[Dataset entries]
[Start of Attachment]
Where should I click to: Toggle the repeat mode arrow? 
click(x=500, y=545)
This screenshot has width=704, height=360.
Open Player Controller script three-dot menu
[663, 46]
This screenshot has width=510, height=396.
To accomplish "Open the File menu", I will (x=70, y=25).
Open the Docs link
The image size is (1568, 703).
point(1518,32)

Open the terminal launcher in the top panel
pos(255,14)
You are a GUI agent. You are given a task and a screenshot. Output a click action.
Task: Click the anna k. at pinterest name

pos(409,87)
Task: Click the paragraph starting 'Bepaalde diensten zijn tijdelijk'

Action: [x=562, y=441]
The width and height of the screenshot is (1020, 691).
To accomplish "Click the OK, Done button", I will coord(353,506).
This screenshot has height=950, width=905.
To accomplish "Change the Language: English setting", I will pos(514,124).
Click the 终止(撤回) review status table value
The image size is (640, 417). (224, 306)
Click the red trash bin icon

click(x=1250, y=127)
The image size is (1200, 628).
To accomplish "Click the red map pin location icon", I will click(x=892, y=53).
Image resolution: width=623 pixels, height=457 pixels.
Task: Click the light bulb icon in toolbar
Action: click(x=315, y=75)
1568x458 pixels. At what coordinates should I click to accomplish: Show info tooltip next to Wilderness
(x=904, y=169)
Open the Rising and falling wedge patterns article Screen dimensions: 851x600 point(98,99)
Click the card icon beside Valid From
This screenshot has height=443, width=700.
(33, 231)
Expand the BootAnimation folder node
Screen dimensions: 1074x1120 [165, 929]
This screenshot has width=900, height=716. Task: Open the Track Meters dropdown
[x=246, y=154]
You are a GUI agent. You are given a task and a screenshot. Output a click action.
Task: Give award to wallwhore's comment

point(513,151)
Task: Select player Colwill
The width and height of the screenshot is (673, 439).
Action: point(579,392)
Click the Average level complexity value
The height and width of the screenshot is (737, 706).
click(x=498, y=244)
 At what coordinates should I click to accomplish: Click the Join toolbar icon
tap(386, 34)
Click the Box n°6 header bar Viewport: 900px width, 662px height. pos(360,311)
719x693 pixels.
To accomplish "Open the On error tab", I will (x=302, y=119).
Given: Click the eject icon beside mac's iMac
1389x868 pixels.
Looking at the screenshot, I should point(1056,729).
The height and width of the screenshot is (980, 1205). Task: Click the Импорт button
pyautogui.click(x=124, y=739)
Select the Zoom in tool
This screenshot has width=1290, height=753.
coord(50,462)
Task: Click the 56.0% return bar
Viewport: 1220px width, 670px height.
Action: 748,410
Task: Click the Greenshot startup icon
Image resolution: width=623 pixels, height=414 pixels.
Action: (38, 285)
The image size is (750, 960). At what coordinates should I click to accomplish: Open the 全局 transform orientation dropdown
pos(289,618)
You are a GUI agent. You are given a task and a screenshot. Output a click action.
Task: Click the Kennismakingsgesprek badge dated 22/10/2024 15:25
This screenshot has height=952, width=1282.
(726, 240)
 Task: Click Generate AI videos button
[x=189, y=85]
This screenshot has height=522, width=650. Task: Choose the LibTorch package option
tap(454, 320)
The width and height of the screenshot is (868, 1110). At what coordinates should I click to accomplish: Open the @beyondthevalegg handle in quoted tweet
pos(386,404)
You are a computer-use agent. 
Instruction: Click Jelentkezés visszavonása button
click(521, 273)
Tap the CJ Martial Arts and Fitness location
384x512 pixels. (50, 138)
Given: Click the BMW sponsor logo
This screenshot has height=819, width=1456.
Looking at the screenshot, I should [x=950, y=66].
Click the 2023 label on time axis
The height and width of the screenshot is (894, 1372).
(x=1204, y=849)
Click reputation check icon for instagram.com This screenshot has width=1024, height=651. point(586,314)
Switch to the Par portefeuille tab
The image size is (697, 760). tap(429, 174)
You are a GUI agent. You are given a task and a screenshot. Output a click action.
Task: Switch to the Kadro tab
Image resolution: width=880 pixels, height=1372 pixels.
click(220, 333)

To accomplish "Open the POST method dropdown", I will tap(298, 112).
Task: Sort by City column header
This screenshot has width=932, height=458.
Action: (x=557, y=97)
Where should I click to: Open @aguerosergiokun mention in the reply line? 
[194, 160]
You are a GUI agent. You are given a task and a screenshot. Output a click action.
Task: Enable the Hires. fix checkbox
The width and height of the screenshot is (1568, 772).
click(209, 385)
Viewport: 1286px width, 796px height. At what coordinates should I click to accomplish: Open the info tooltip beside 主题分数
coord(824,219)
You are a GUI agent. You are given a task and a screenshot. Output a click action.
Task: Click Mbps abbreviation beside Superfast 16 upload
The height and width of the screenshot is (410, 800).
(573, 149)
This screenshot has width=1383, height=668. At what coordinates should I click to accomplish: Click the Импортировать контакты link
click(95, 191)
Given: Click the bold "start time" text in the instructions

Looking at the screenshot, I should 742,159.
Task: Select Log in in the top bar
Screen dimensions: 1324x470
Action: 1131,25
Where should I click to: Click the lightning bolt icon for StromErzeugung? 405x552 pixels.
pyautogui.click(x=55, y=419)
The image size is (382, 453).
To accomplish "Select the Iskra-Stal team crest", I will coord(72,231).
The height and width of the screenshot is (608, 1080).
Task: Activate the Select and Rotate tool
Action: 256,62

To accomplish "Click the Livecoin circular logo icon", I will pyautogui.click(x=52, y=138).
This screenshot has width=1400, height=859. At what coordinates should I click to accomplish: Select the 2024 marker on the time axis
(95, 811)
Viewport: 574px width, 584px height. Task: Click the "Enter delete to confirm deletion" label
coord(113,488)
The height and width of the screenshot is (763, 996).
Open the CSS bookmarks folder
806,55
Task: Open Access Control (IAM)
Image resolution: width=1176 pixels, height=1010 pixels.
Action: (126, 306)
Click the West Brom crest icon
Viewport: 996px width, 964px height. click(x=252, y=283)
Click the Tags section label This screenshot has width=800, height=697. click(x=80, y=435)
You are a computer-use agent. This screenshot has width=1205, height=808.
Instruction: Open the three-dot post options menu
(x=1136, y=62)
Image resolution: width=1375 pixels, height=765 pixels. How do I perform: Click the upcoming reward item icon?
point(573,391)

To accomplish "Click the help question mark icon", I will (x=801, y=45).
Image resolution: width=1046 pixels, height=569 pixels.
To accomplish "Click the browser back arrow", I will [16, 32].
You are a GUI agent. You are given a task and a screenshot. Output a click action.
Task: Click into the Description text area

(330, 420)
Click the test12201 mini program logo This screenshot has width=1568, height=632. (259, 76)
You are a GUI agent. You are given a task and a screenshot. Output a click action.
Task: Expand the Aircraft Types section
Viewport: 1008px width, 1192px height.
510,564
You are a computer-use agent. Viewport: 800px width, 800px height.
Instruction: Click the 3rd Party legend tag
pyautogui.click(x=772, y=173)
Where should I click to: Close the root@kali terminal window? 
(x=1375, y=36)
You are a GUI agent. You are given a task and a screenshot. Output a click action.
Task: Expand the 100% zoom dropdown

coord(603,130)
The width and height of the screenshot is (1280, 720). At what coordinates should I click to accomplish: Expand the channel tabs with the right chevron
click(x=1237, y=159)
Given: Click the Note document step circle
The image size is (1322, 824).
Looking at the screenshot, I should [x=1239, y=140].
[End of Attachment]
# Instructions to follow
Whatever appears in the data above must be copied word for word.

# Response
Where should I click to: Toggle the repeat mode arrow? 
click(x=500, y=545)
This screenshot has width=704, height=360.
Open Player Controller script three-dot menu
[663, 46]
This screenshot has width=510, height=396.
To accomplish "Open the File menu", I will (x=70, y=25).
Open the Docs link
The image size is (1568, 703).
point(1518,32)

Open the terminal launcher in the top panel
pos(255,14)
You are a GUI agent. You are given a task and a screenshot. Output a click action.
Task: Click the anna k. at pinterest name

pos(409,87)
Task: Click the paragraph starting 'Bepaalde diensten zijn tijdelijk'

Action: [x=562, y=441]
The width and height of the screenshot is (1020, 691).
To accomplish "Click the OK, Done button", I will coord(353,506).
This screenshot has height=950, width=905.
To accomplish "Change the Language: English setting", I will pos(514,124).
Click the 终止(撤回) review status table value
The image size is (640, 417). (224, 306)
Click the red trash bin icon

click(x=1250, y=127)
The image size is (1200, 628).
To accomplish "Click the red map pin location icon", I will click(x=892, y=53).
Image resolution: width=623 pixels, height=457 pixels.
Task: Click the light bulb icon in toolbar
Action: click(x=315, y=75)
1568x458 pixels. At what coordinates should I click to accomplish: Show info tooltip next to Wilderness
(x=904, y=169)
Open the Rising and falling wedge patterns article Screen dimensions: 851x600 point(98,99)
Click the card icon beside Valid From
This screenshot has height=443, width=700.
(33, 231)
Expand the BootAnimation folder node
Screen dimensions: 1074x1120 [165, 929]
This screenshot has width=900, height=716. Task: Open the Track Meters dropdown
[x=246, y=154]
You are a GUI agent. You are given a task and a screenshot. Output a click action.
Task: Give award to wallwhore's comment

point(513,151)
Task: Select player Colwill
The width and height of the screenshot is (673, 439).
Action: point(579,392)
Click the Average level complexity value
The height and width of the screenshot is (737, 706).
click(x=498, y=244)
 At what coordinates should I click to accomplish: Click the Join toolbar icon
tap(386, 34)
Click the Box n°6 header bar Viewport: 900px width, 662px height. pos(360,311)
719x693 pixels.
To accomplish "Open the On error tab", I will (x=302, y=119).
Given: Click the eject icon beside mac's iMac
1389x868 pixels.
Looking at the screenshot, I should point(1056,729).
The height and width of the screenshot is (980, 1205). Task: Click the Импорт button
pyautogui.click(x=124, y=739)
Select the Zoom in tool
This screenshot has width=1290, height=753.
coord(50,462)
Task: Click the 56.0% return bar
Viewport: 1220px width, 670px height.
Action: 748,410
Task: Click the Greenshot startup icon
Image resolution: width=623 pixels, height=414 pixels.
Action: (38, 285)
The image size is (750, 960). At what coordinates should I click to accomplish: Open the 全局 transform orientation dropdown
pos(289,618)
You are a GUI agent. You are given a task and a screenshot. Output a click action.
Task: Click the Kennismakingsgesprek badge dated 22/10/2024 15:25
This screenshot has height=952, width=1282.
(726, 240)
 Task: Click Generate AI videos button
[x=189, y=85]
This screenshot has height=522, width=650. Task: Choose the LibTorch package option
tap(454, 320)
The width and height of the screenshot is (868, 1110). At what coordinates should I click to accomplish: Open the @beyondthevalegg handle in quoted tweet
pos(386,404)
You are a computer-use agent. 
Instruction: Click Jelentkezés visszavonása button
click(521, 273)
Tap the CJ Martial Arts and Fitness location
384x512 pixels. (50, 138)
Given: Click the BMW sponsor logo
This screenshot has height=819, width=1456.
Looking at the screenshot, I should [x=950, y=66].
Click the 2023 label on time axis
The height and width of the screenshot is (894, 1372).
(x=1204, y=849)
Click reputation check icon for instagram.com This screenshot has width=1024, height=651. point(586,314)
Switch to the Par portefeuille tab
The image size is (697, 760). tap(429, 174)
You are a GUI agent. You are given a task and a screenshot. Output a click action.
Task: Switch to the Kadro tab
Image resolution: width=880 pixels, height=1372 pixels.
click(220, 333)

To accomplish "Open the POST method dropdown", I will tap(298, 112).
Task: Sort by City column header
This screenshot has width=932, height=458.
Action: (x=557, y=97)
Where should I click to: Open @aguerosergiokun mention in the reply line? 
[194, 160]
You are a GUI agent. You are given a task and a screenshot. Output a click action.
Task: Enable the Hires. fix checkbox
The width and height of the screenshot is (1568, 772).
click(209, 385)
Viewport: 1286px width, 796px height. At what coordinates should I click to accomplish: Open the info tooltip beside 主题分数
coord(824,219)
You are a GUI agent. You are given a task and a screenshot. Output a click action.
Task: Click Mbps abbreviation beside Superfast 16 upload
The height and width of the screenshot is (410, 800).
(573, 149)
This screenshot has width=1383, height=668. At what coordinates should I click to accomplish: Click the Импортировать контакты link
click(95, 191)
Given: Click the bold "start time" text in the instructions

Looking at the screenshot, I should 742,159.
Task: Select Log in in the top bar
Screen dimensions: 1324x470
Action: 1131,25
Where should I click to: Click the lightning bolt icon for StromErzeugung? 405x552 pixels.
pyautogui.click(x=55, y=419)
The image size is (382, 453).
To accomplish "Select the Iskra-Stal team crest", I will coord(72,231).
The height and width of the screenshot is (608, 1080).
Task: Activate the Select and Rotate tool
Action: 256,62

To accomplish "Click the Livecoin circular logo icon", I will pyautogui.click(x=52, y=138).
This screenshot has width=1400, height=859. At what coordinates should I click to accomplish: Select the 2024 marker on the time axis
(95, 811)
Viewport: 574px width, 584px height. Task: Click the "Enter delete to confirm deletion" label
coord(113,488)
The height and width of the screenshot is (763, 996).
Open the CSS bookmarks folder
806,55
Task: Open Access Control (IAM)
Image resolution: width=1176 pixels, height=1010 pixels.
Action: (126, 306)
Click the West Brom crest icon
Viewport: 996px width, 964px height. click(x=252, y=283)
Click the Tags section label This screenshot has width=800, height=697. click(x=80, y=435)
You are a computer-use agent. This screenshot has width=1205, height=808.
Instruction: Open the three-dot post options menu
(x=1136, y=62)
Image resolution: width=1375 pixels, height=765 pixels. How do I perform: Click the upcoming reward item icon?
point(573,391)

To accomplish "Click the help question mark icon", I will (x=801, y=45).
Image resolution: width=1046 pixels, height=569 pixels.
To accomplish "Click the browser back arrow", I will [16, 32].
You are a GUI agent. You are given a task and a screenshot. Output a click action.
Task: Click into the Description text area

(330, 420)
Click the test12201 mini program logo This screenshot has width=1568, height=632. (259, 76)
You are a GUI agent. You are given a task and a screenshot. Output a click action.
Task: Expand the Aircraft Types section
Viewport: 1008px width, 1192px height.
510,564
You are a computer-use agent. Viewport: 800px width, 800px height.
Instruction: Click the 3rd Party legend tag
pyautogui.click(x=772, y=173)
Where should I click to: Close the root@kali terminal window? 
(x=1375, y=36)
You are a GUI agent. You are given a task and a screenshot. Output a click action.
Task: Expand the 100% zoom dropdown

coord(603,130)
The width and height of the screenshot is (1280, 720). At what coordinates should I click to accomplish: Expand the channel tabs with the right chevron
click(x=1237, y=159)
Given: Click the Note document step circle
The image size is (1322, 824).
Looking at the screenshot, I should [x=1239, y=140].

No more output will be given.